Why don't you break it down to him, day by day.

"So DH, on Monday, where will you be taking the kids and your DSis? What are you going to have for lunch? And what are you going to cook for dinner?

On Tuesday, where do you plan to go?

Oh, you were planning to work then? So who will be watching the kids and entertaining your DSis as I had planned to work that day?

I'm also working Wed through to Fri and will need you to take the kids and your sister out every day to allow me some peace to work, so why don't you mock up a timetable of where you'll be going and on which days and what you're planning to cook each night?"
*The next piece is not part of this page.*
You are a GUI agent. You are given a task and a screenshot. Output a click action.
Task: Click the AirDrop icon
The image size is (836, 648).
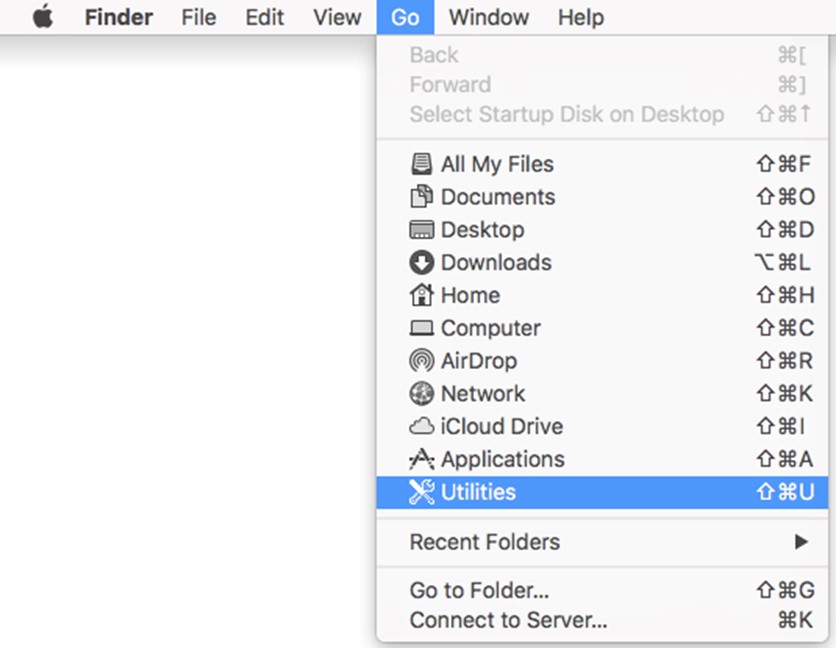(422, 361)

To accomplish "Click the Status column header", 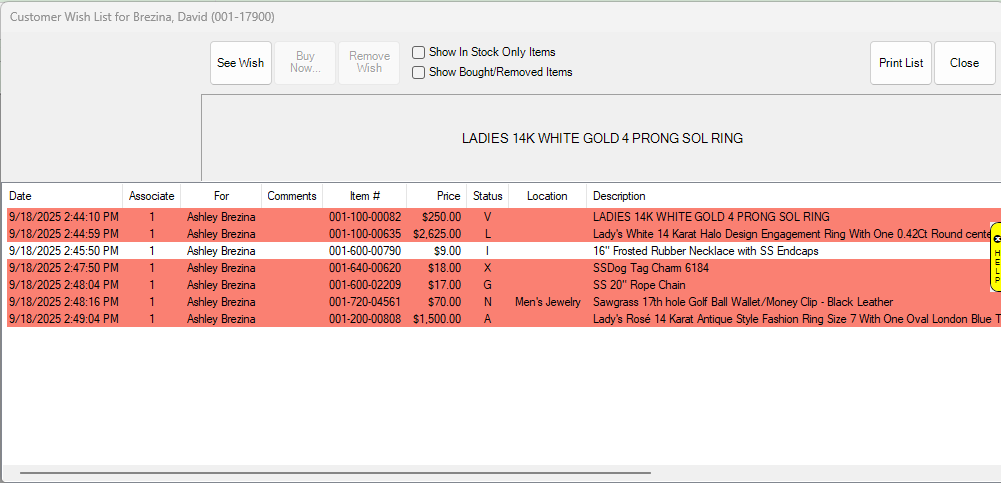I will tap(487, 196).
Essentially, explain that you're happy for it to be "easy" for his sister to visit and you will be relaxed about it, but that means HIM doing all the hosting, driving, food shopping, cooking, cleaning and entertaining that comes with it. If he doesn't find that easy to mix with work, why on earth would you?

MeridianB · 17/05/2023 14:45

I'm not surprised you need a break from your DH if this is what he's like!

I've been slowly getting on with it on my own, including redecorating the spare bedroom, buying new linen and towels, getting a leaking en suite tap replaced etc. I've paid a local handywoman to sand down and paint garden furniture and we have a gardener coming in on Friday to mow the lawns and do a little weeding and trimming. The window cleaner's coming tomorrow. I'm planning to valet the car on Friday.

You did all this. He did sod all. So now, if he wants to change the plans, you can tell him to have a great time but you will be away that week and he needs to host.

Then watch as he decides it's not a good idea after all.

Is he always so dismissive of you and your time?

chaosmaker · 17/05/2023 14:45

@purplevipersgrass I really hope they stick to their original plans and you get your needed break. x

TellySavalashairbrush · 17/05/2023 14:46

I'd be less than impressed. It sounds like you have had a lot to cope with of late. I'd be encouraging dh to travel with his family and allow you to have some peace and quiet at home.

I also can't see why people are so outraged at you making things look nice for her arrival either.